'''

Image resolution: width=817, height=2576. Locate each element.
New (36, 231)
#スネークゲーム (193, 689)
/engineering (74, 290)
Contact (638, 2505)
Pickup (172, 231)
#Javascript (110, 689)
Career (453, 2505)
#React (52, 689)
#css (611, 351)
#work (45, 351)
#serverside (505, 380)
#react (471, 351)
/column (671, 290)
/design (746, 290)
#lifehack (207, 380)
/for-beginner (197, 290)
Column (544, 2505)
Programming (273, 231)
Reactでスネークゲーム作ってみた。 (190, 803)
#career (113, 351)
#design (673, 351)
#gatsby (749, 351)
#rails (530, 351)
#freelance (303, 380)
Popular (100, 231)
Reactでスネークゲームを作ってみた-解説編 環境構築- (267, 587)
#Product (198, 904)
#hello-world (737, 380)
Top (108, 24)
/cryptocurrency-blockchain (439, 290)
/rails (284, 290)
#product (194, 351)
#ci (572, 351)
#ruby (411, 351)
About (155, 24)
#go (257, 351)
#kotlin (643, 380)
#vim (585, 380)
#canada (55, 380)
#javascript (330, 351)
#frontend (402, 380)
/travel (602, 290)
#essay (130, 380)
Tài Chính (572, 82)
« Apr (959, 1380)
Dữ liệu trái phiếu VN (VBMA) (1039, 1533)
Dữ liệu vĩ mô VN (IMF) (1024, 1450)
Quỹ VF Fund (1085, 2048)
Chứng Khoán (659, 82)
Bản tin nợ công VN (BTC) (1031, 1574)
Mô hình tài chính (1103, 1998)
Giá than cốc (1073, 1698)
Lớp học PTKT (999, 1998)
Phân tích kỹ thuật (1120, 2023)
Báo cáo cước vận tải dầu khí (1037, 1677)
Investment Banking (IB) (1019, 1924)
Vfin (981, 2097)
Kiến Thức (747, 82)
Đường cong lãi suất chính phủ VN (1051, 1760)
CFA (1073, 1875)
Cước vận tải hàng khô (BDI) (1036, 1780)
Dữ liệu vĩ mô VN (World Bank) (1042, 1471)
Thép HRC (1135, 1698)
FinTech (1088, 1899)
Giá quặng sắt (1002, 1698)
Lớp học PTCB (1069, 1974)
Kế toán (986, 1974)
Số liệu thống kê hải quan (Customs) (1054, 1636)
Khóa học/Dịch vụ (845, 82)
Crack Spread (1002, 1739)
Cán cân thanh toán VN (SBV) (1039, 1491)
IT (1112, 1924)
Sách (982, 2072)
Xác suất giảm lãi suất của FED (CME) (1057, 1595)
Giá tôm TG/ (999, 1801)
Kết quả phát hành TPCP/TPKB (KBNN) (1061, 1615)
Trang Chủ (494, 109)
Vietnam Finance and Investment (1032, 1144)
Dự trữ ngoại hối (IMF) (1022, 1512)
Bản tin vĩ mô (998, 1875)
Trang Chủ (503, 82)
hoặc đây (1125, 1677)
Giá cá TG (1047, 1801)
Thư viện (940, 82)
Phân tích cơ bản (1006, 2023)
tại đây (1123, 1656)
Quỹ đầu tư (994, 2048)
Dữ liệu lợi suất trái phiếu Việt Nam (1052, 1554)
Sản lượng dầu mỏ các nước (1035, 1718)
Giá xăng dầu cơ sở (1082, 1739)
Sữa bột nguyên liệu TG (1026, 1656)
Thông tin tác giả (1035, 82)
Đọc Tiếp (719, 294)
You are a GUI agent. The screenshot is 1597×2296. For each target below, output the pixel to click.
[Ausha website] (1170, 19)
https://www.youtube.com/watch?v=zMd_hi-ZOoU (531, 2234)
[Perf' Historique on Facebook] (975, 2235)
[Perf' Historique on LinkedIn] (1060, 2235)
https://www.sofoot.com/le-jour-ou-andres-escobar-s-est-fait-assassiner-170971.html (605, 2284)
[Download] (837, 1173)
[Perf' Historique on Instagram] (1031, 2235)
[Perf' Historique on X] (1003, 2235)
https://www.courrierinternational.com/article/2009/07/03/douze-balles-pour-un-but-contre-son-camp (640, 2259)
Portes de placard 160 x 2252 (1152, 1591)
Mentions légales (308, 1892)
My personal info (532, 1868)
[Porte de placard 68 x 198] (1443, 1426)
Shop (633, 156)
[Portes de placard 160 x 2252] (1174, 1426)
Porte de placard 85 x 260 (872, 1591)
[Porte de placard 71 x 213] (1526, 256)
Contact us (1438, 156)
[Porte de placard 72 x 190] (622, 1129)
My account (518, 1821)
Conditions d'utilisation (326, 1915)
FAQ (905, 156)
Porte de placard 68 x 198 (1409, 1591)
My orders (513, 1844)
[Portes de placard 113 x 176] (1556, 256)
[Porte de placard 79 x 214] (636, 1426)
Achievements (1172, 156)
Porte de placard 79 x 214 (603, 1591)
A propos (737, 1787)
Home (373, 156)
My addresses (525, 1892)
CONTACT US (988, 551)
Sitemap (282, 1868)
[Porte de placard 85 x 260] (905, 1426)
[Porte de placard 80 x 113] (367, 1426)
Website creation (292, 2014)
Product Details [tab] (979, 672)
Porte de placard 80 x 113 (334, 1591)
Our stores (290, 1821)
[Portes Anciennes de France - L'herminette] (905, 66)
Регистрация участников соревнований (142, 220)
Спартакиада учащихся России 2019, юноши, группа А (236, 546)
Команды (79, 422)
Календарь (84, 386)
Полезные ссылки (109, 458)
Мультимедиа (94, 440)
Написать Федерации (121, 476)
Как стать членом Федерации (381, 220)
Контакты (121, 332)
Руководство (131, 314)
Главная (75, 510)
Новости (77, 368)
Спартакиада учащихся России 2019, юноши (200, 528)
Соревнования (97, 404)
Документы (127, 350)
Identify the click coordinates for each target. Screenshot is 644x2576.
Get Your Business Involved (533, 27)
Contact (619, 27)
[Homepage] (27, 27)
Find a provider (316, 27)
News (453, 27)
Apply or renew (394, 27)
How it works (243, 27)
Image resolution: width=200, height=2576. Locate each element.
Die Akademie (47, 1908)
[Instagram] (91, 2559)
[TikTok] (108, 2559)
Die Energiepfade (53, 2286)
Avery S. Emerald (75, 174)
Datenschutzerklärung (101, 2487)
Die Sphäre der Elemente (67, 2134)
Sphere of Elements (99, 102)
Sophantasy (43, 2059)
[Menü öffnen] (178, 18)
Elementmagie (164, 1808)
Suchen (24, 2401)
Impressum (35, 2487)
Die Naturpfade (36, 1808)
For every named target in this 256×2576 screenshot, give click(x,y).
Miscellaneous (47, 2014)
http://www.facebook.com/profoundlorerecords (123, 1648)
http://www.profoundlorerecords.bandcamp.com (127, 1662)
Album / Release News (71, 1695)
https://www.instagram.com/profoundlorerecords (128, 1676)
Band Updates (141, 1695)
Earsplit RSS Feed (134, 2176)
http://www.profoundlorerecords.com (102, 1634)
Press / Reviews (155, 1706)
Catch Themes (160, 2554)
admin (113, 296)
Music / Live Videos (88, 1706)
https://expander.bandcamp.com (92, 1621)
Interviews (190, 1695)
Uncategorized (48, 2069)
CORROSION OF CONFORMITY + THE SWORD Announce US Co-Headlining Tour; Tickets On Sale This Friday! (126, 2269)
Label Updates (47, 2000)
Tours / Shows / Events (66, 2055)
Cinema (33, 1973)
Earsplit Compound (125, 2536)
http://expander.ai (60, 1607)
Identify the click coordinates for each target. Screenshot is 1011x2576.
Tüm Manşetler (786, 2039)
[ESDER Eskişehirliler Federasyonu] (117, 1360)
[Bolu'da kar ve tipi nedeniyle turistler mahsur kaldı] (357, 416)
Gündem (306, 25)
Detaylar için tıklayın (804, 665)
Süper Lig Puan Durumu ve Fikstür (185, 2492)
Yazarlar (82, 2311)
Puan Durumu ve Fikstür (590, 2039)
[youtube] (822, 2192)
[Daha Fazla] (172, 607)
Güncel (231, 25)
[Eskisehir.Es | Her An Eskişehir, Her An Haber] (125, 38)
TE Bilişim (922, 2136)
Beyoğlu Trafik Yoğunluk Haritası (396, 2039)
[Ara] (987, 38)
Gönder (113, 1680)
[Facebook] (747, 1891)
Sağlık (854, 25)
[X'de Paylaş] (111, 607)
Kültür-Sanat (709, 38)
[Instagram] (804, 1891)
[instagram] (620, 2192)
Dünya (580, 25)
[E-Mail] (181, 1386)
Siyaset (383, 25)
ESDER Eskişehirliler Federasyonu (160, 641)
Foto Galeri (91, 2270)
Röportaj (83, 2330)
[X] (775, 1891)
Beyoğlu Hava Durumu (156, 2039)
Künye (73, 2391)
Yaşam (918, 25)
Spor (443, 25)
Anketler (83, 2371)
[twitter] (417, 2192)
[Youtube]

'''

» **What the task asks**
Among the records above, find the lines where the word "юноши" appears and copy them.

» **Task response**
Спартакиада учащихся России 2019, юноши, группа А (236, 546)
Спартакиада учащихся России 2019, юноши (200, 528)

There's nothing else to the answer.